I love guns—everything from my favorite .500 Smith & Wesson Magnum to the Star Wars Nerf guns.  My mom bought me for the fun of it a little Cassian Andor Nerf pistol which I wrote about during the Christmas of 2016 because I was deeply impressed with it.  When I was a kid, I loved the Star Wars guns, but they didn’t shoot anything.  That didn’t stop my brother and I from playing war all the time.  There were several years of my youth that playing war with the kids who lived near me was my favorite thing to do and if I had the guns that kids today can buy at Target and Wal-Mart I would literally have been in Heaven.  Star Wars for me was always about gunfights and being able to play some of those gunfights in real life which was just great.  Knowing all the kids were coming over for Easter I stopped by Target to buy their specific Cassian Andor sniper rifle which is just something special.  It has a clip that holds 12 shots which can be fired as fast as you can pull the trigger.  The trigger pull activates a cool little internal light that charges up your glow in the dark Nerf darts and they come out of the gun’s barrel looking like tracer fire.  The gun fires off compressed air generated by a fan which takes away some of the mechanical aspects that might complicate a real AR-15.  The gun operates much better than I would have guessed.  We had a lot of fun with that gun after our Easter Egg hunt.  I now have a nice collection of these Nerf guns and am a real fan.
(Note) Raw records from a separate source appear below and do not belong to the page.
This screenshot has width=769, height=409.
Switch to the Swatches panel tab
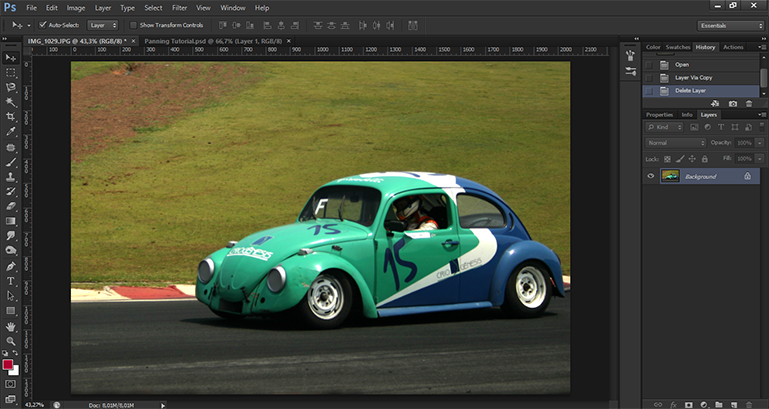(x=677, y=47)
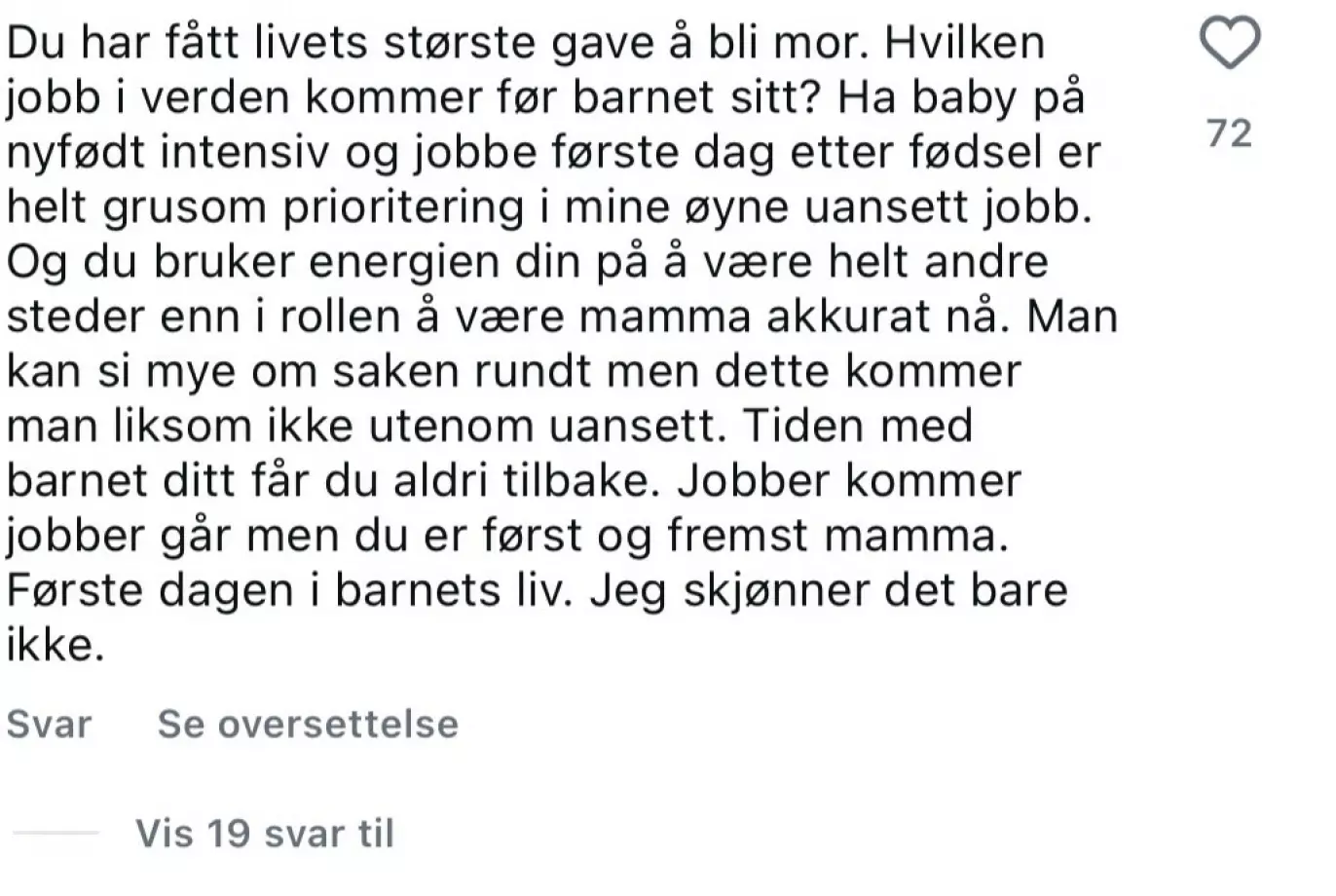Click Se oversettelse to translate comment
This screenshot has height=896, width=1336.
click(308, 724)
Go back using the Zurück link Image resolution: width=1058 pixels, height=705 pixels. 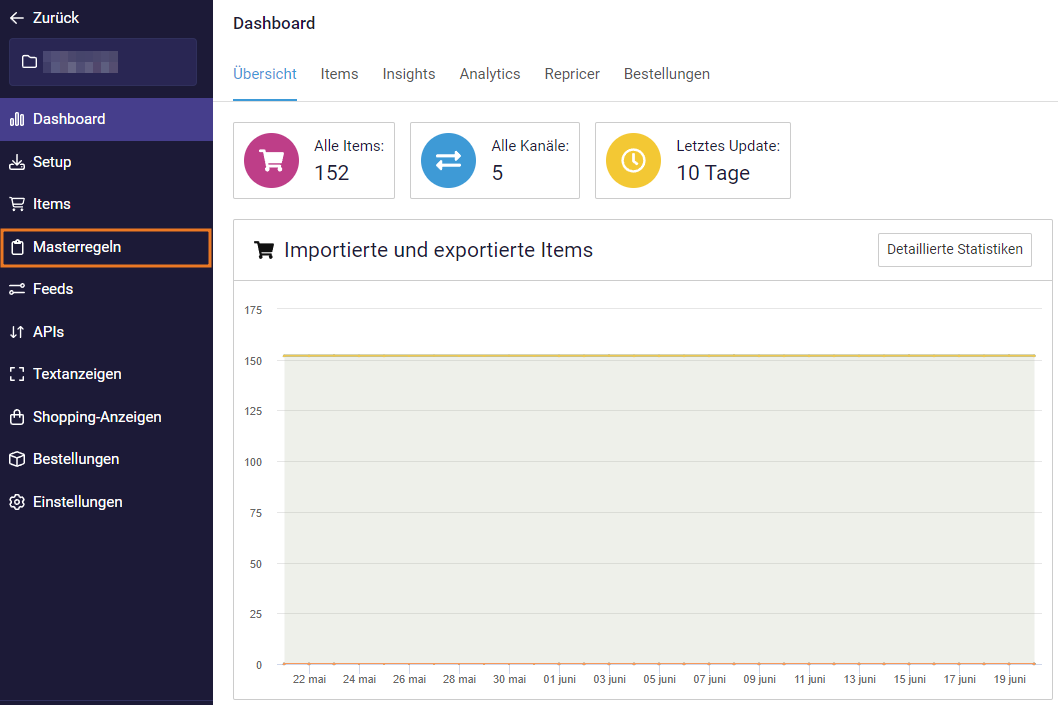(x=45, y=18)
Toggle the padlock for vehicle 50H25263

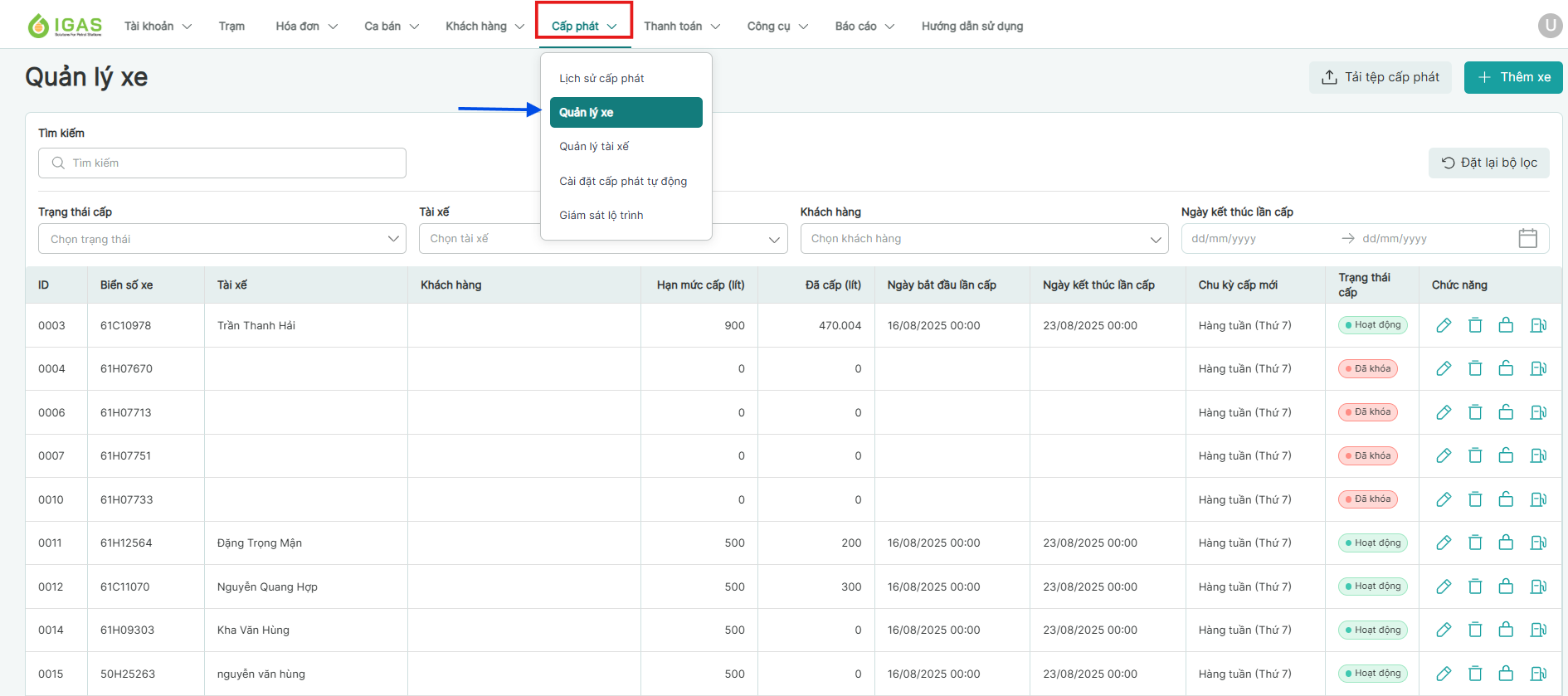pos(1506,674)
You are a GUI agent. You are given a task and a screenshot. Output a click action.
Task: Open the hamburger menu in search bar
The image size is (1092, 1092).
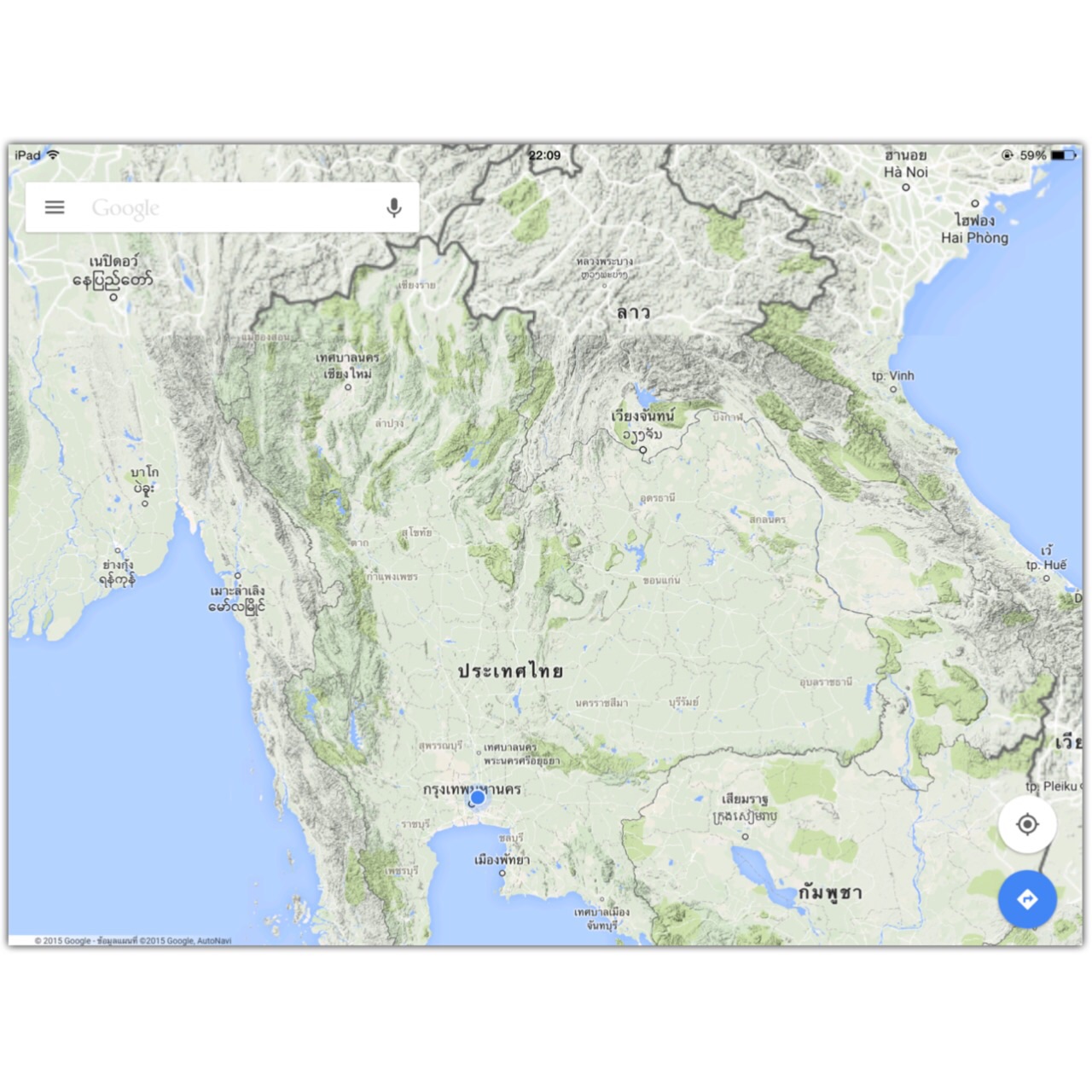pos(55,207)
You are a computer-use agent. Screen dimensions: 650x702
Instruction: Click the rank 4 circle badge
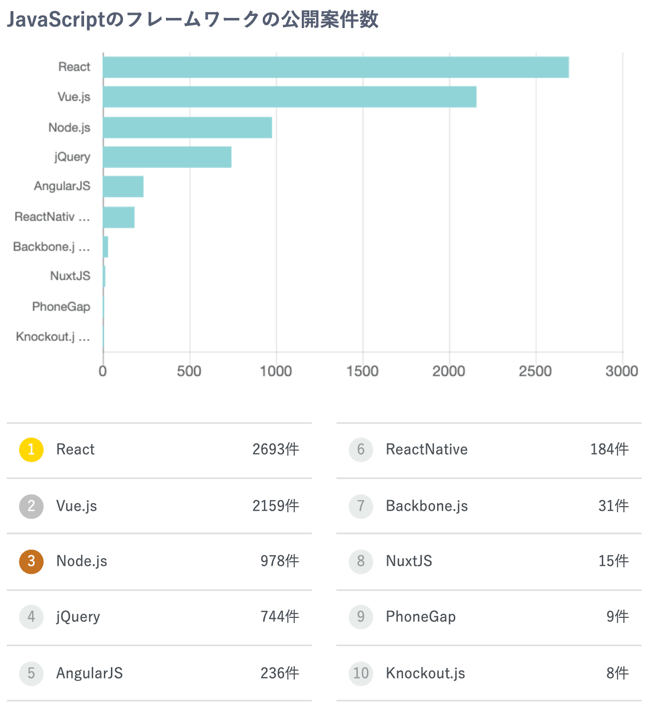point(31,617)
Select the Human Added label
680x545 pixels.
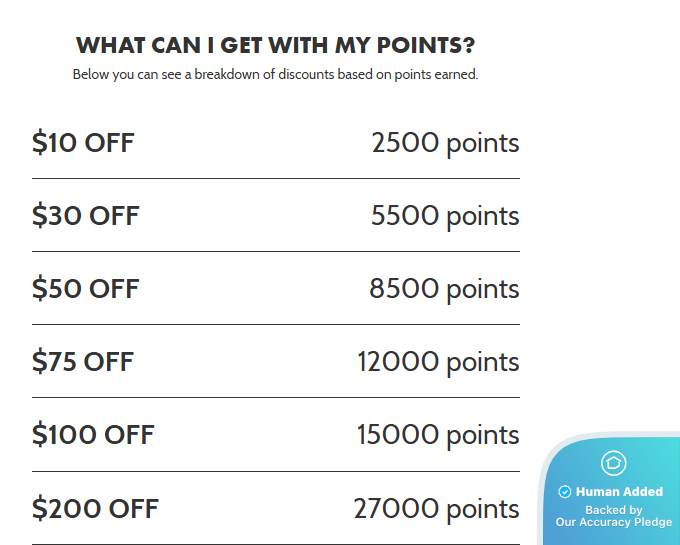click(x=619, y=492)
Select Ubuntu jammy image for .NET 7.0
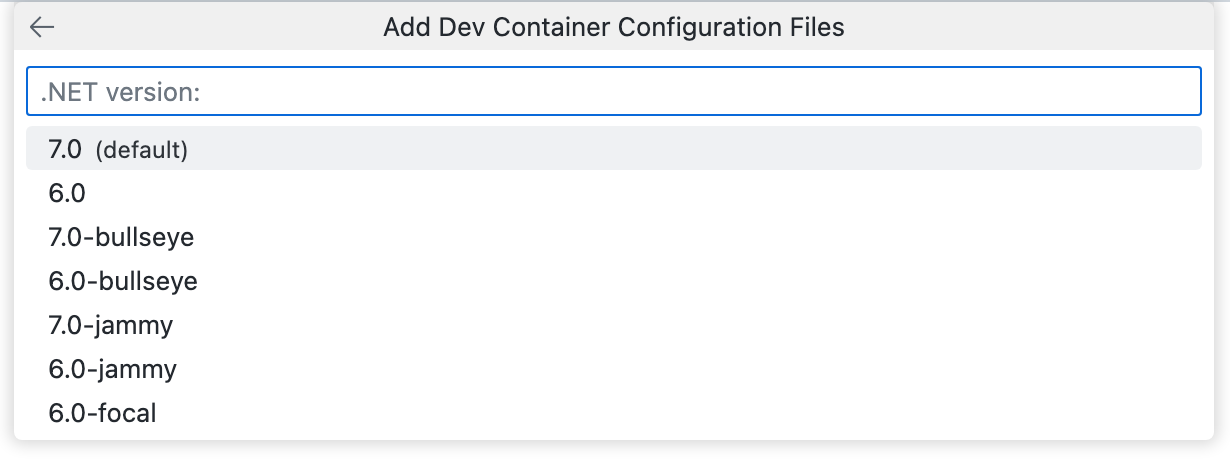1230x460 pixels. tap(110, 325)
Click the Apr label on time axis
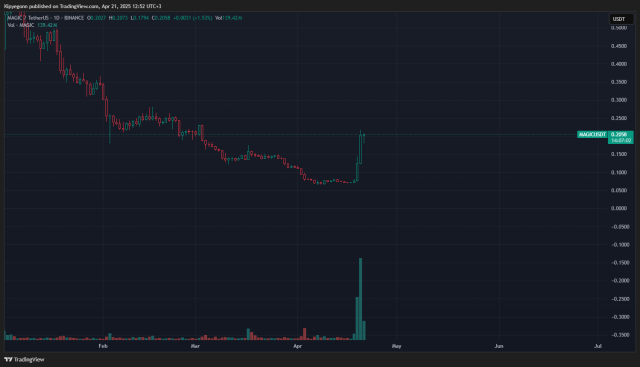640x367 pixels. 298,346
But the guns and other toys available to kids these days are just part of the Star Wars experience.  The fun is in being able to play in real life what you mythologically experience through the movies.  And as I’ve said, these days the options are much better than what I had when I was a kid.  For instance, my favorite toy when I was a child was my Han Solo “Empire Strikes Back” version blaster which made a whine sound when you pulled the trigger.  The gun itself wasn’t very impressive because it just made a noise—and not a very good noise at that.  But we’re talking 1980 when I had that gun, yet what it symbolized to me was very special.  However, I just bought the Han Solo Nerf Blaster from the Force Awakens and it is very impressive.  These new Nerf guns not only make great blaster noises that sound like what they do in the movies, but they really shoot.  To get both functions to happen seamlessly is part of the magic of these new toys.  What they are talking about doing down in Orlando at Disney World is something that is certainly next step exciting.  If blasters and games from Star Wars are enhancing the kind of imaginative activities that take place at home—those big theme parks have to go well beyond what the movies can offer, and that’s what they are going to do with Star Wars at Hollywood Studios and Disneyland at Anaheim.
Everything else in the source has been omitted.